Oggi 48enne, Jason Collins è stato un cestista statunitense professionista NBA dal 2001 al 2014, con finali conquistate nel 2002, nel 2003 e una media di 3,6 punti e 3,8 rimbalzi a partita. Nel 2013 Jason Collins scrisse una straordinaria pagina di storia con il primo, indimenticabile coming out da parte di un giocatore di basket professionista ancora in attività. “Sono un centro NBA di 34 anni. Sono nero. E sono gay“, disse a Sports Illustrated in un’intervista che fece il giro del mondo.
12 anni dopo Collins ha sposato l’amato Brunson Green, da 10 anni al suo fianco e tra le altre cose produttore del film The Help. Via Instagram Jason ha pubblicato alcune immagini della cerimonia, andata in scena ad Austin, in Texas, con un duo drag ad intrattenere i presenti sulle note di “A Whole New World” dal film Aladdin. Da tempo si vociferava di un fidanzamento, dai diretti interessati mai confermato, avvenuto nel 2023 nel corso di una Pride Night dei Los Angeles Lakers. Alla cerimonia di nozze hanno partecipato il premio Oscar Octavia Spencer e Richard Jefferson, ex compagno di squadra di Collins nei New Jersey Nets.
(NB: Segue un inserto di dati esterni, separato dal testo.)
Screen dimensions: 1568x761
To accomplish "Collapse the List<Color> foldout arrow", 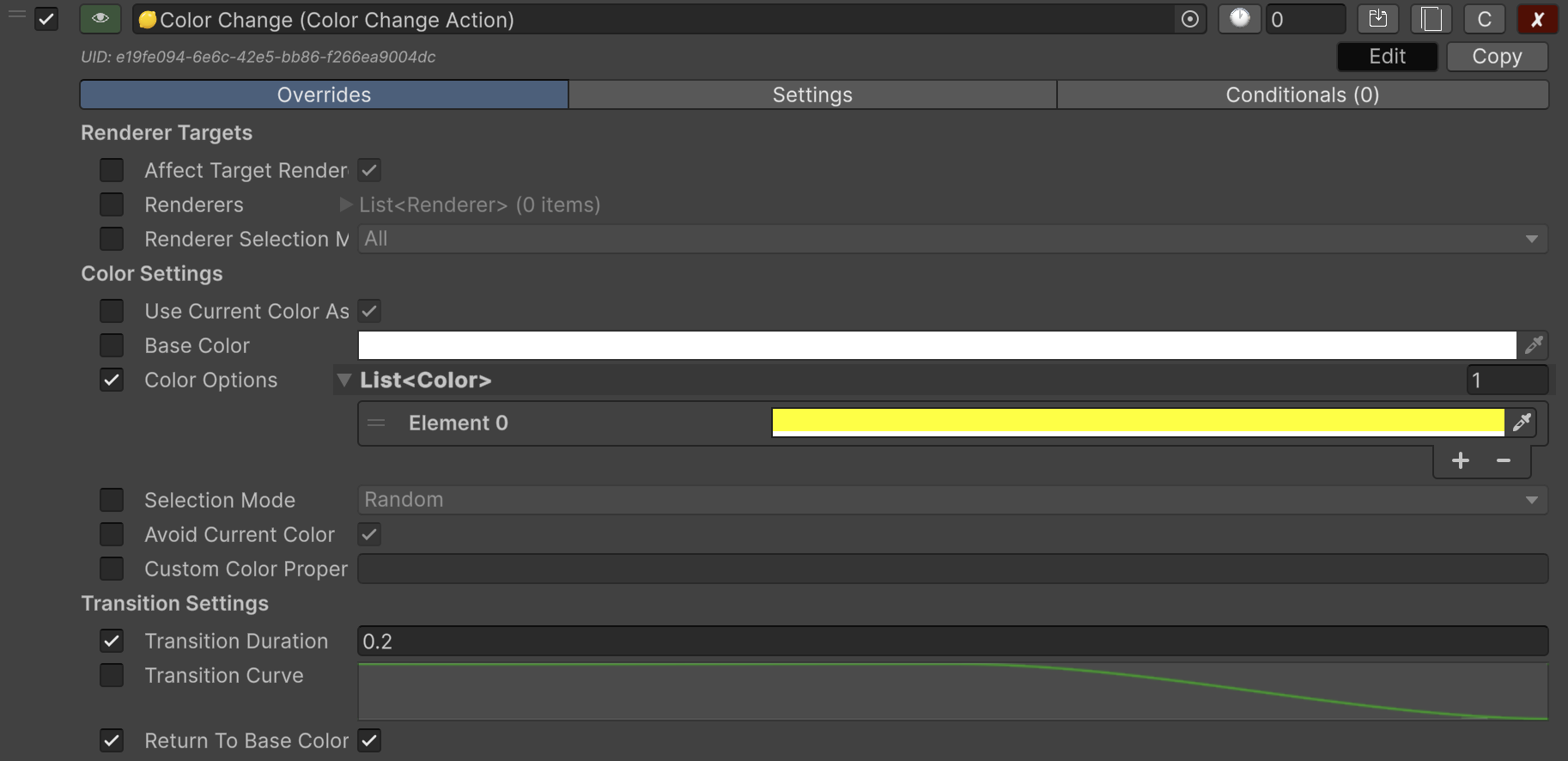I will 344,380.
Nel 2013, quando Collins fece coming out, era senza contratto e poco dopo venne ingaggiato dai Brooklyn Nets. “Non avevo intenzione di essere il primo atleta apertamente gay a giocare in uno dei principali sport di squadra americani“, disse all’epoca. “Ma visto che lo sono, sono felice di iniziare la conversazione. Vorrei non essere il ragazzino che in classe alza la mano e dice: “Sono diverso”. Se dipendesse da me, qualcun altro l’avrebbe dovuto già fare. Ma nessuno l’ha fatto, ed è per questo che sono io ad alzare la mano”. Collins disse di voler “dare il buon esempio e dimostrare che i giocatori gay non sono diversi da quelli etero“.
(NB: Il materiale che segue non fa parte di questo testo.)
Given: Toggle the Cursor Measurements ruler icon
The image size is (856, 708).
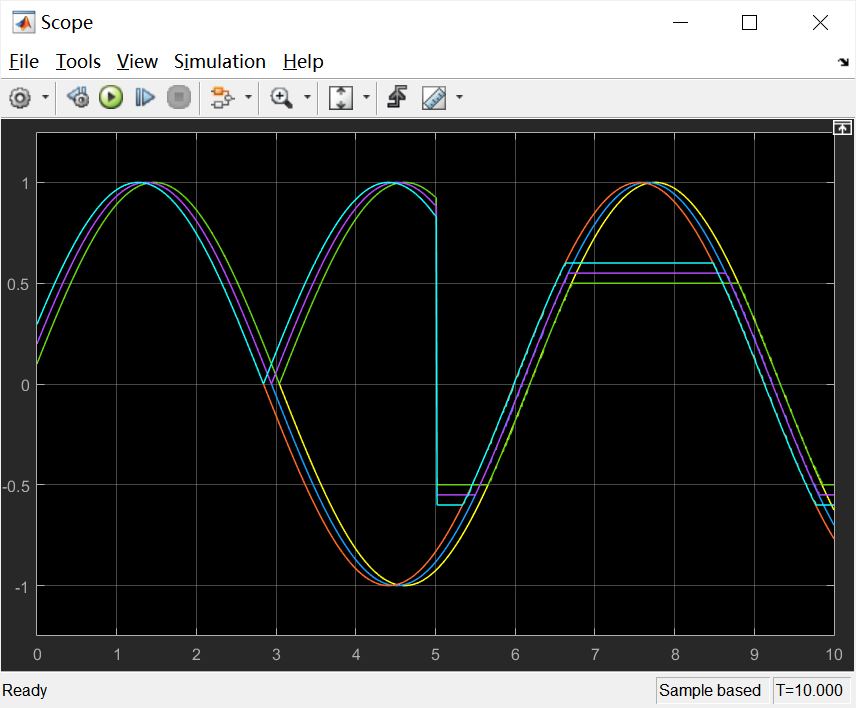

Era il 2013. Un anno dopo Jason si è ritirato dall’NBA dopo 13 stagioni ad alto livello. Proprio quell’anno ha conosciuto Green, produttore non solo di The Help ma anche di titoli come A United Kingdom: L’amore che ha cambiato la storia, Walking Out e degli imminenti Regretting You di Josh Boone e Playing to the Gods, film di Michael Sucsy che racconterà la storica rivalità tra l’attrice francese Sarah Bernhardt e la sua controparte italiana Eleonora Duse.